Sharing dishes like Indian lettuce and sorrel salad with elderberries, venison meatballs, and yerba buena and bay laurel sorbet with the public is an opportunity to magnify Ohlone culture and ensure these foods are sustained in their communities. Expansion will only be possible if the duo can maintain the educational aspects of their intimate brunches and dinners, currently served in the back of a Berkeley bookstore.
Many of these ingredients have been part of people’s diets for generations, but Native purveyors say they are seeing a broader resurgence. “It’s a renaissance for a lot of our tribes across the country, as people are finally getting a voice. And that translates into the food as well,” says Brandy Button, whose parents, Ramona and Terry, founded Ramona Farms on the Gila River Indian Reservation in Arizona in the 1970s. (Ramona’s heritage is Akimel O’otham and Tohono O’odham.) The farm, which is certified organic, is independently owned and doesn’t receive any government, tribal, or grant money.
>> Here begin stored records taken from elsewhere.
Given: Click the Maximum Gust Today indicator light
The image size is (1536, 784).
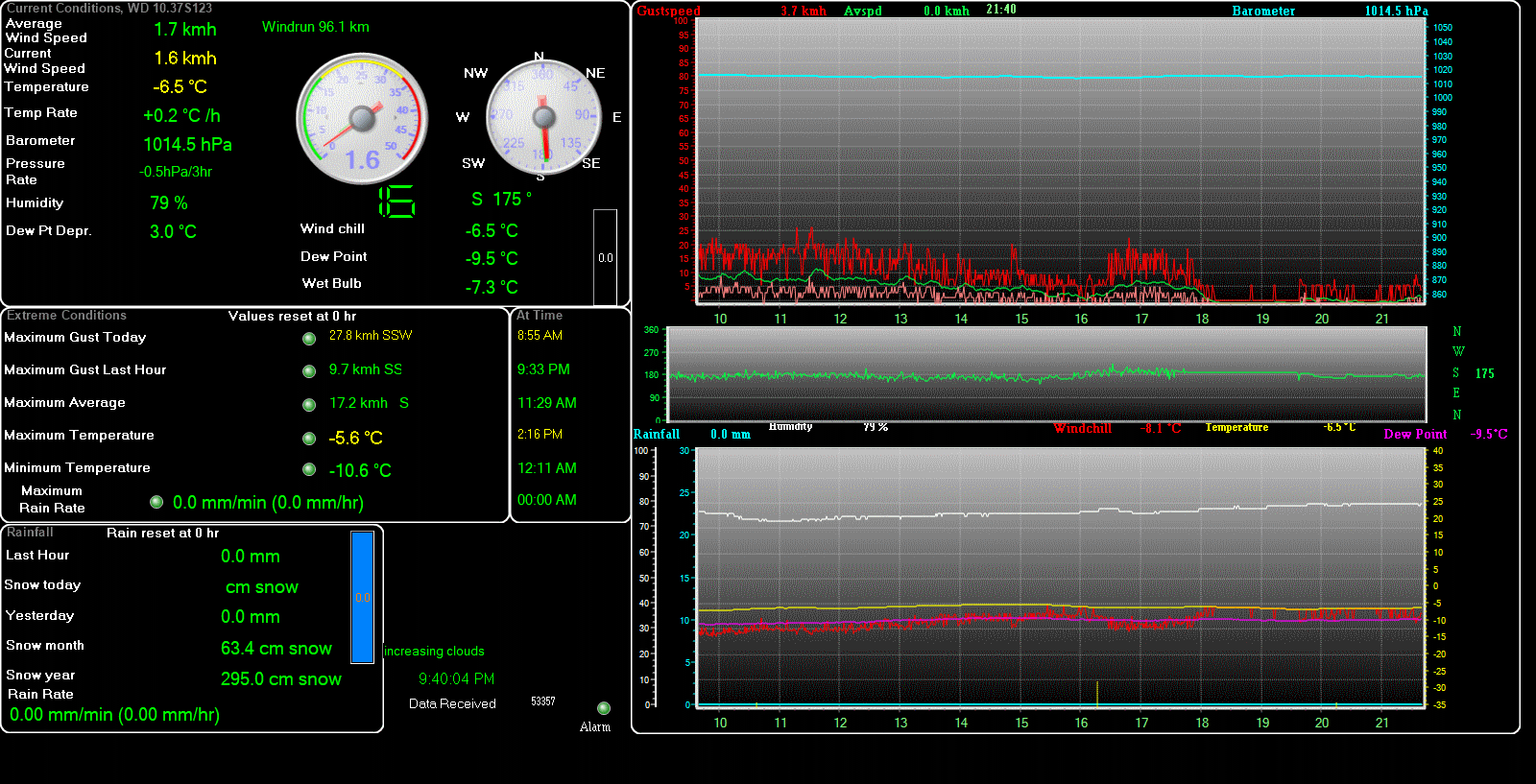Looking at the screenshot, I should pyautogui.click(x=309, y=338).
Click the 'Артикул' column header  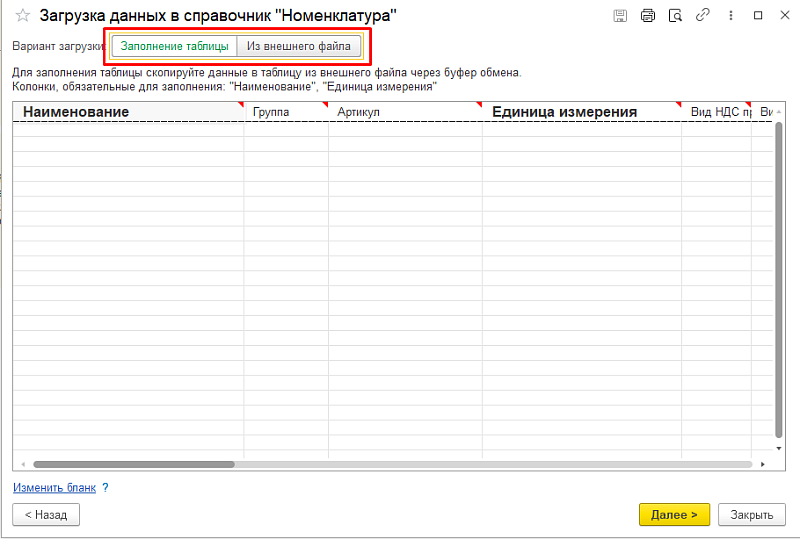359,112
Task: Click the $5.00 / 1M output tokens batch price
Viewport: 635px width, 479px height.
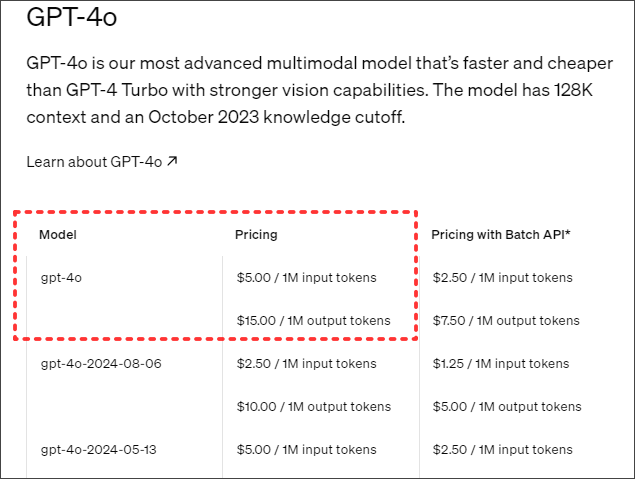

Though its retail list has steadily grown—and includes Arizona’s Whole Foods outposts—Ramona’s staff still rely on traditional methods, such as roasting and drying corn out in the open. As an agricultural producer, Ramona’s heirloom tepary beans, garbanzo beans, corn, and wheat are at the mercy of Mother Nature’s whims, but the Buttons have found being honest about what they have in stock and what quantities they can realistically produce has allowed them to build relationships and grow, while remaining true to their heritage. “These are nutritional foods. These are our ancestors’ foods. There’s nothing written in the history books about it, and that’s why it’s my passion to bring them back,” Ramona says.
A decade ago, in 2010, Tocabe’s founders told The Atlantic they hoped to have 13 locations “in the near future.” That plan hasn’t yet come to fruition. While Jacobs still plans to spread Tocabe beyond Colorado, he’s not in a rush. As indigenous foods grow more popular—and healthy, ancestral ways of eating continue to trend—American Indian eateries and purveyors are working together to find a path forward. “It’s a long, slow process,” Jacobs says. But, he adds, “We are just as present and forward-moving as any other culture. We, the Native culinary world, are developing what the voice of Native foods is so it’s not another story told by someone else.”